Sidney clenched his fists, clenched them so tightly he could feel the thin bones in his hands. For a moment he thought he could do it—punch Jamal in the stomach and kick him and drag him to New Jersey tomorrow morning—but then the desire subsided as rapidly as it had surged when Jamal turned away and Sidney recognized, with an aching emptiness, his inability to overpower Jamal physically or mentally. Jamal would die in this neighborhood, and there was nothing Sidney could do.
He could feel himself being dragged down into the reddish whirlpool of what happened to D’Angelo that night last week. He swam, struggling with every tendon in his soul to resist the pull, to dwell on a more benevolent thought, an amusing one. He'd nearly reached the whirlpool's outer lip, but just then he felt himself swallowed, pulled under, and he was there again, with D'Angelo, the two of them striding through pale pools of light spilt by streetlamps. D'Angelo, for some unrevealed reason, was rushing down the hill toward his car, and it was all Sidney could do to keep up. It was all Sidney could do to get responses of any kind from him, let alone answers to questions. Then something struck D'Angelo still, left him rooted to the concrete slab on which they stood.

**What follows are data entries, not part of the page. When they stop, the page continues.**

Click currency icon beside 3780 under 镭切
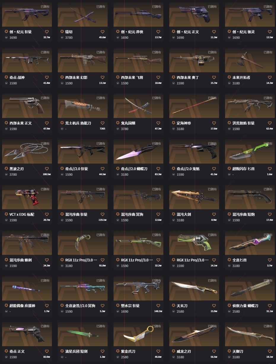The height and width of the screenshot is (364, 276). (62, 38)
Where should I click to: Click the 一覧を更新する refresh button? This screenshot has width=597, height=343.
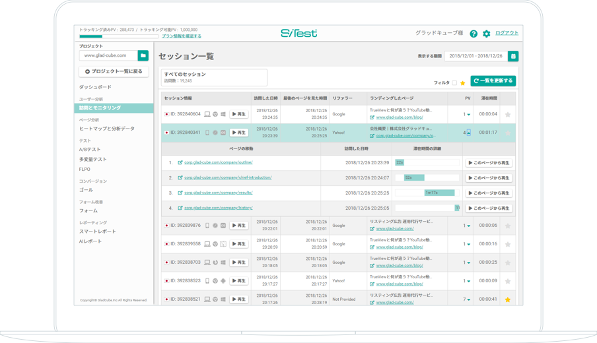click(493, 81)
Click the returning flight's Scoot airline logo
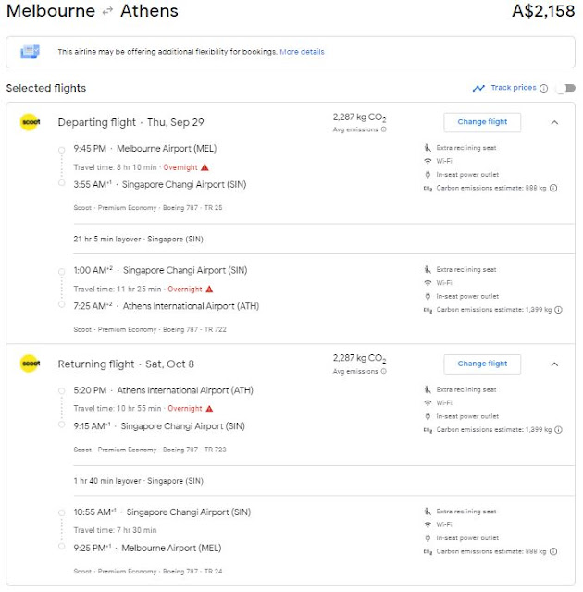The width and height of the screenshot is (583, 592). (29, 364)
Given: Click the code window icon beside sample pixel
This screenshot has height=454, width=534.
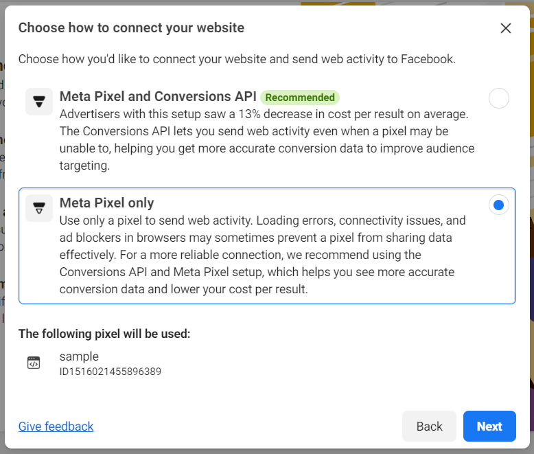Looking at the screenshot, I should pos(34,363).
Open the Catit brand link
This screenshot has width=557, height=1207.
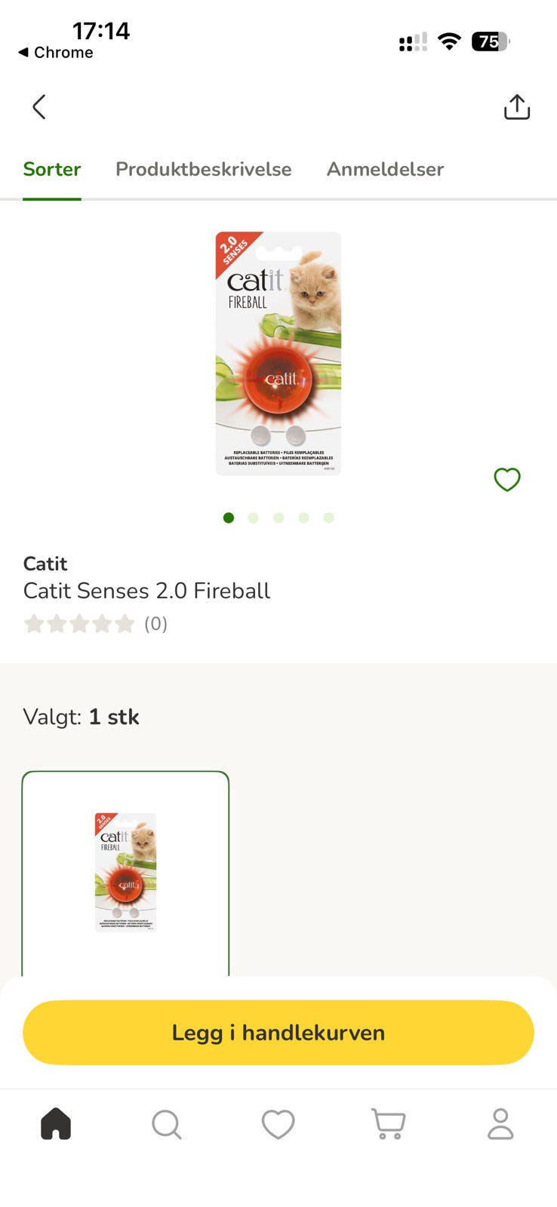click(x=45, y=564)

"What's wrong?" Sidney asked.
D'Angelo said nothing, his eyes—light brown like his skin and lips—fixed on something, their stare accentuated beneath the brim of his green Celtics cap.
"What is it?" Sidney asked. He followed D'Angelo's eyes to the redbrick buildings on the corner up ahead and saw nothing of significance, but what he heard was the roaring of an engine. Hidden from view, a car was racing up the side street toward them.
In a cloud of dust and din a black Maxima fishtailed around the corner, sped up the hill and screeched to a halt in the middle of the street, the engine still running. The car belonged to Junebug, one of the guys in Rob's crew.